▶ Exercise prompt
Transcribe each entry below exactly. Pictures do not go in the copy.

--*--

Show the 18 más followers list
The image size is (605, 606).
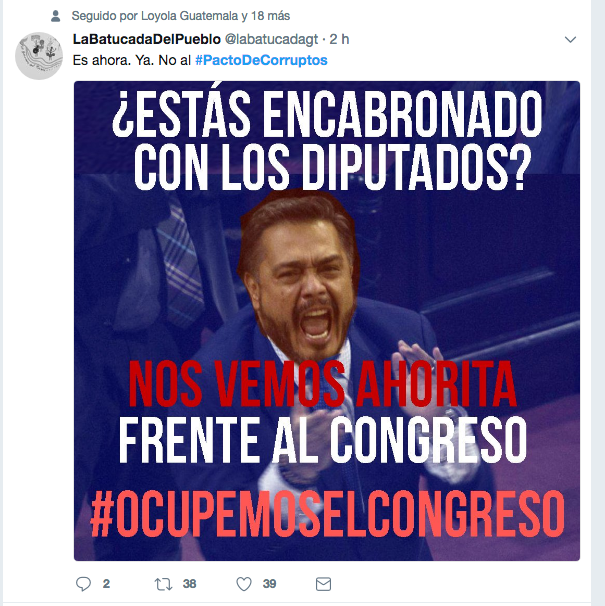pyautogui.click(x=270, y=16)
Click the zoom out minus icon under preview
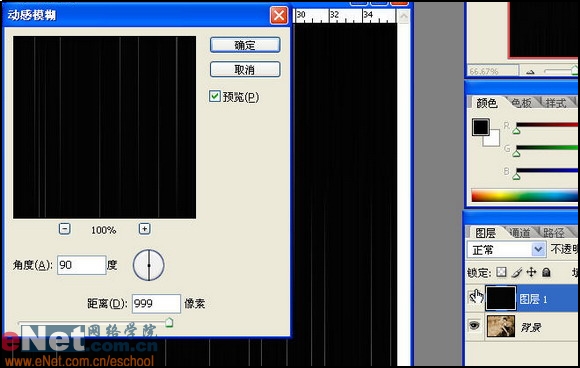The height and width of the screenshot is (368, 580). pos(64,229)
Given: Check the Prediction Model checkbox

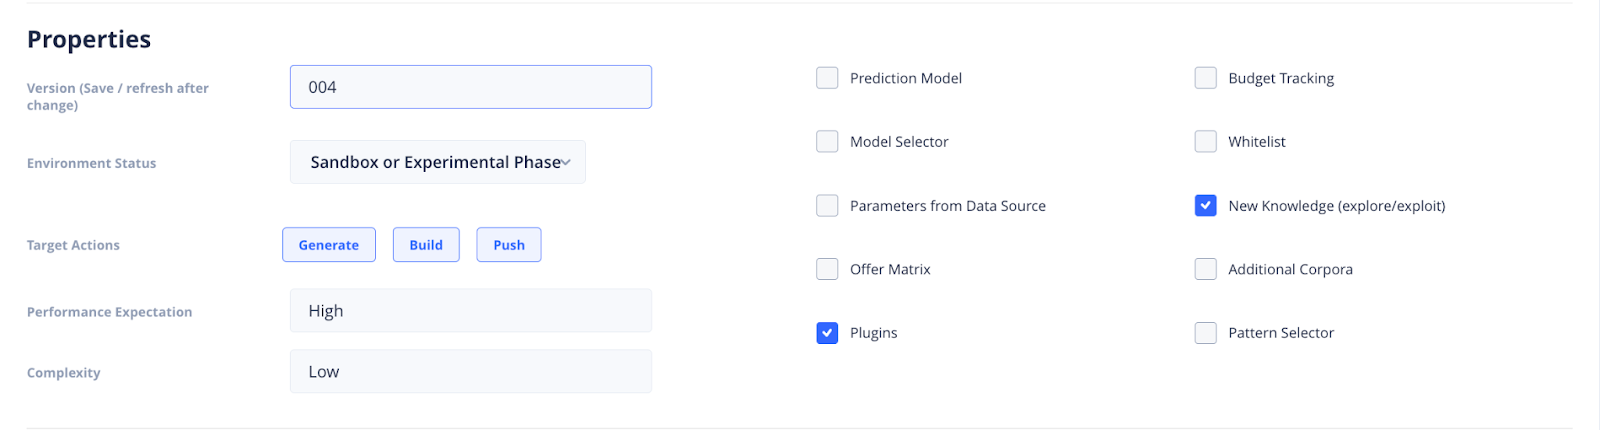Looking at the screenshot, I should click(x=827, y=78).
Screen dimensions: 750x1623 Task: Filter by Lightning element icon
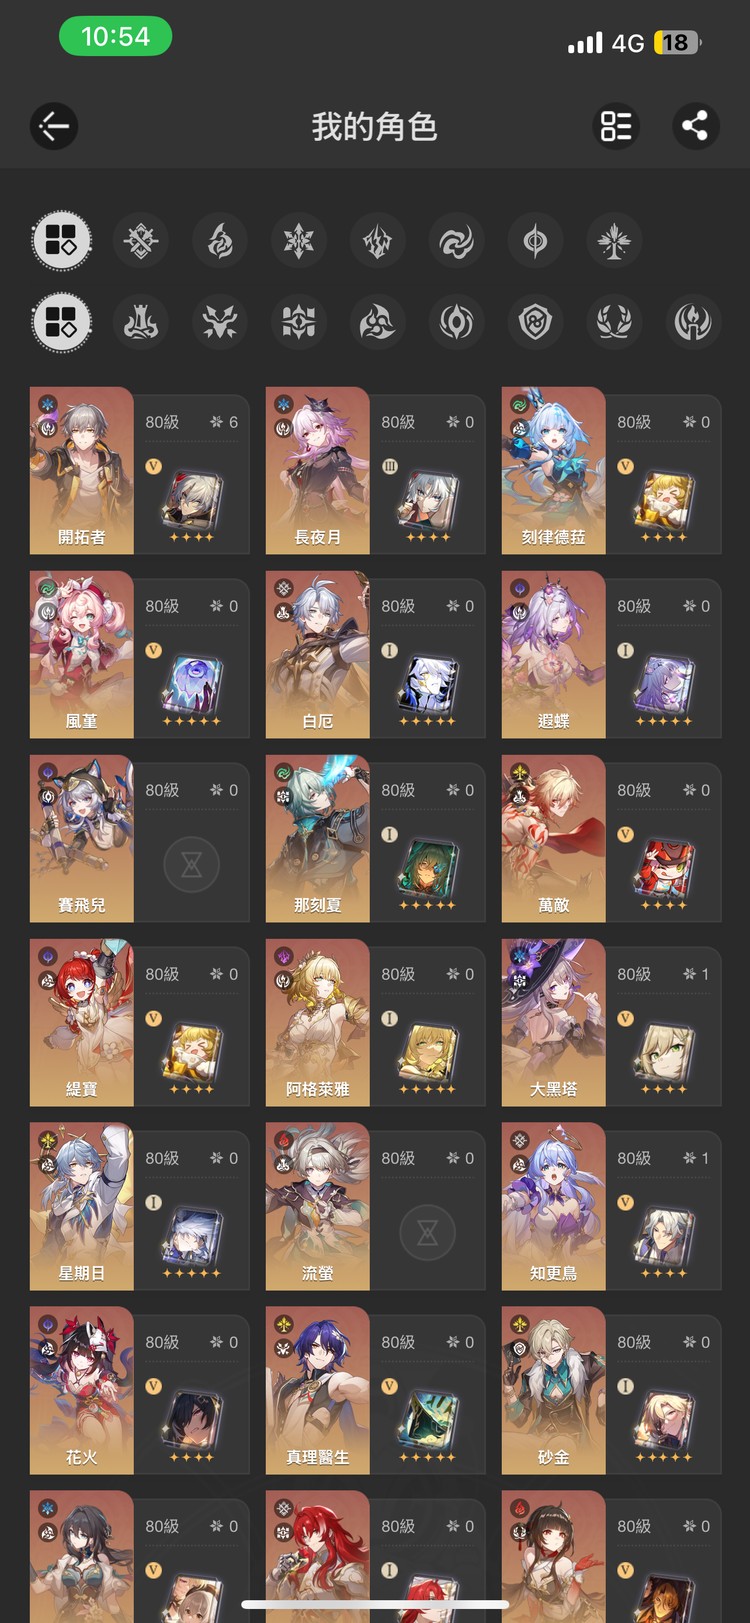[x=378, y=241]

--*--

▶ Output of the task
Show the 18 más followers list
The image size is (605, 606).
pyautogui.click(x=270, y=16)
Click the zoom out minus icon under preview
The height and width of the screenshot is (368, 580). pos(64,229)
Given: Check the Prediction Model checkbox

Looking at the screenshot, I should click(x=827, y=78).
Screen dimensions: 750x1623 Task: Filter by Lightning element icon
[x=378, y=241]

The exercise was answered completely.